[Document passage]:
════
It is a tough ask because Aditi and Niren, who have already weathered the loss of their first-born, a girl with the same medical condition as Aisha's, do not have the means to fund a life-saving surgery in London. An appeal on a South Asian radio show helps them raise more than double the amount they need - money flowing in from Indians, Pakistanis, Bangladeshis, Afghans and others.
In a fleeting but defining moment, as Niren waits outside the Great Ormond Street Hospital, a London cabbie, unaware of the father's identity, hands him an envelope with a five pound-sterling note, a small contribution for the surgery. The generosity of strangers ensures that Aisha, unlike the sister she never saw, will have a fair shot at life.
After the transplant, the six-month-old is advised continued medical attention in the UK. For the sake of their daughter, Aditi and Niren are forced to live apart - the former by her daughter's side, the latter in Delhi to hold on to a corporate job. Flashbacks reveal the years of the couple's courtship across a sharp social divide - Aditi is from South Delhi, Niren from the Chandni Chowk - and, post-marriage, their futile effort to save their first child, Tanya.
In the first set of insights that Aisha provides into the surviving members of her family, she lets on that "19 years after two children their sex life was complicated". A child broaching her parents' "sex life" isn't the norm in Hindi cinema. Even as The Sky Is Pink drifts close to Bollywood conventions in other respects, it does things that aren't generally a part of the Hindi cinema game. Aditi sets up a date for Aisha with a schoolmate, gets her a canine companion and takes her on a snorkelling outing even as death stares the girl in the face.
════
[Excerpted data]:
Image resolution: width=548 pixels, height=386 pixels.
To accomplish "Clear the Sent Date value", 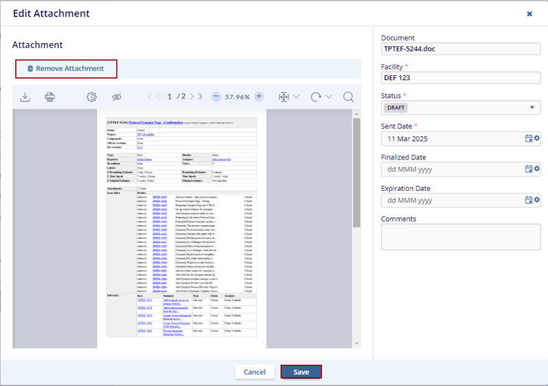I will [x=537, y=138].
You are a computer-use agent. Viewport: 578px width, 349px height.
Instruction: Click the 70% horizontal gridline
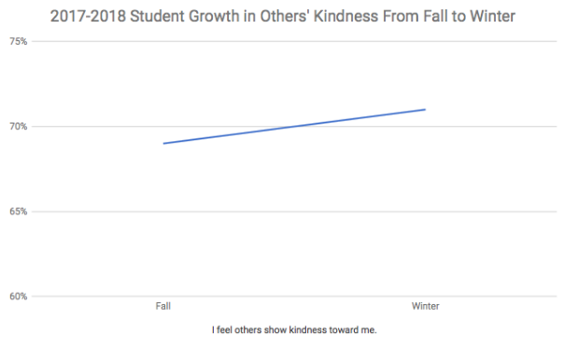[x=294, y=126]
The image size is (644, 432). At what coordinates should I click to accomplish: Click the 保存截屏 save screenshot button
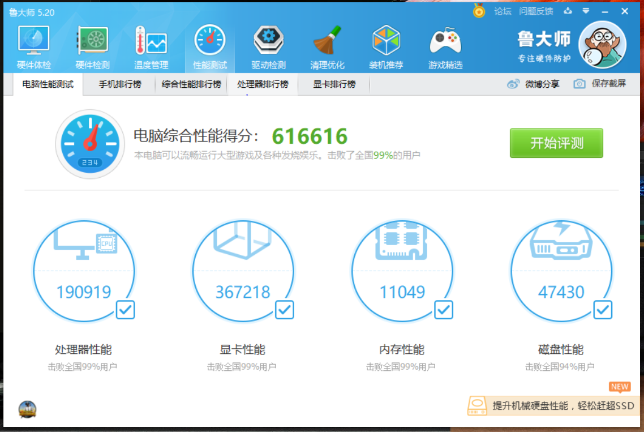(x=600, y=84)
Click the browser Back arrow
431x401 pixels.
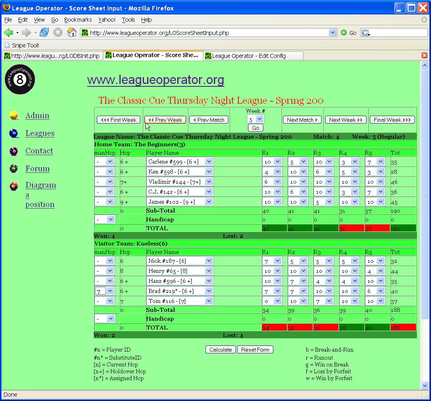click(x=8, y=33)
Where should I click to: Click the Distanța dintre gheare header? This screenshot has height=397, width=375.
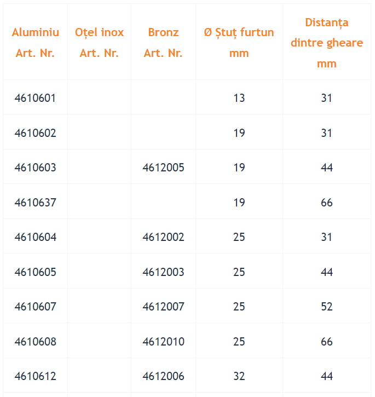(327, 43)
════
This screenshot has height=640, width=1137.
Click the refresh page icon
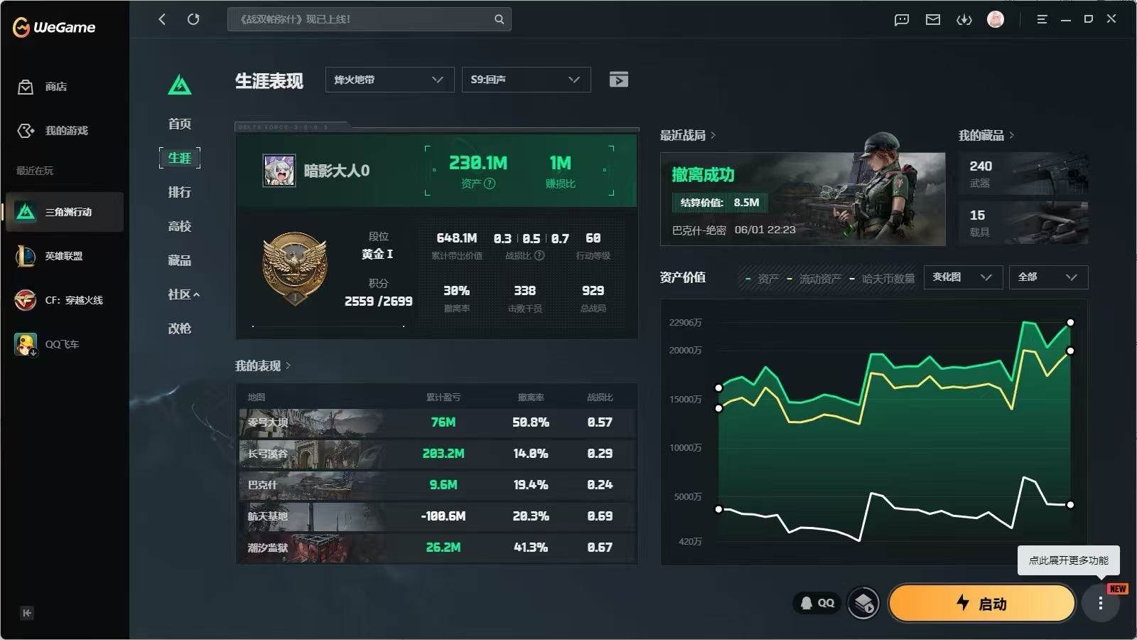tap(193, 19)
════
[Activity]:
Carry on the passage about the film The Sky Is Pink, starting after its final sentence. The material comes from a separate source and has no connection to the passage about the film The Sky Is Pink.

[Response to this task]:
When Aditi conceives her third baby, Niren, who now earns enough to afford a plush, sprawling Delhi abode with a swimming pool, suggests an abortion. Aware of the exceptionally rare genetic disorder that the couple has, he dreads the prospect of the birth of another child with severe combined immunodeficiency. Aditi, who has embraced Christianity following a mystical experience, refuses to terminate her pregnancy. They go ahead knowing the consequences.
If at all, The Sky Is Pink, scripted by Bose with Nilesh Maniyar, errs on the side of sustained cheeriness, enhanced appreciably by the presence of Chopra in the role of a mother who puts her career on hold and works determinedly to take care of Aisha.
Akhtar, cast as the sedate entrepreneur-father who stands by his wife like a rock despite occasional marital blips and toils away (off-screen) to pull his family out of middle-class want and into a corporate executive job-fuelled prosperity, provides the perfect foil to the poised Chopra. Rohit Saraf, playing Aisha's elder brother Ishaan, gives a solid account of himself.
The Sky Is Pink is of a hue that sets it apart from Bose's earlier films, but the director is acutely conscious of the colours she is working with here and uses the shades to deliver a pathos-filled but warm-hearted picture that does not lose sight of its primary purpose. Unmissable.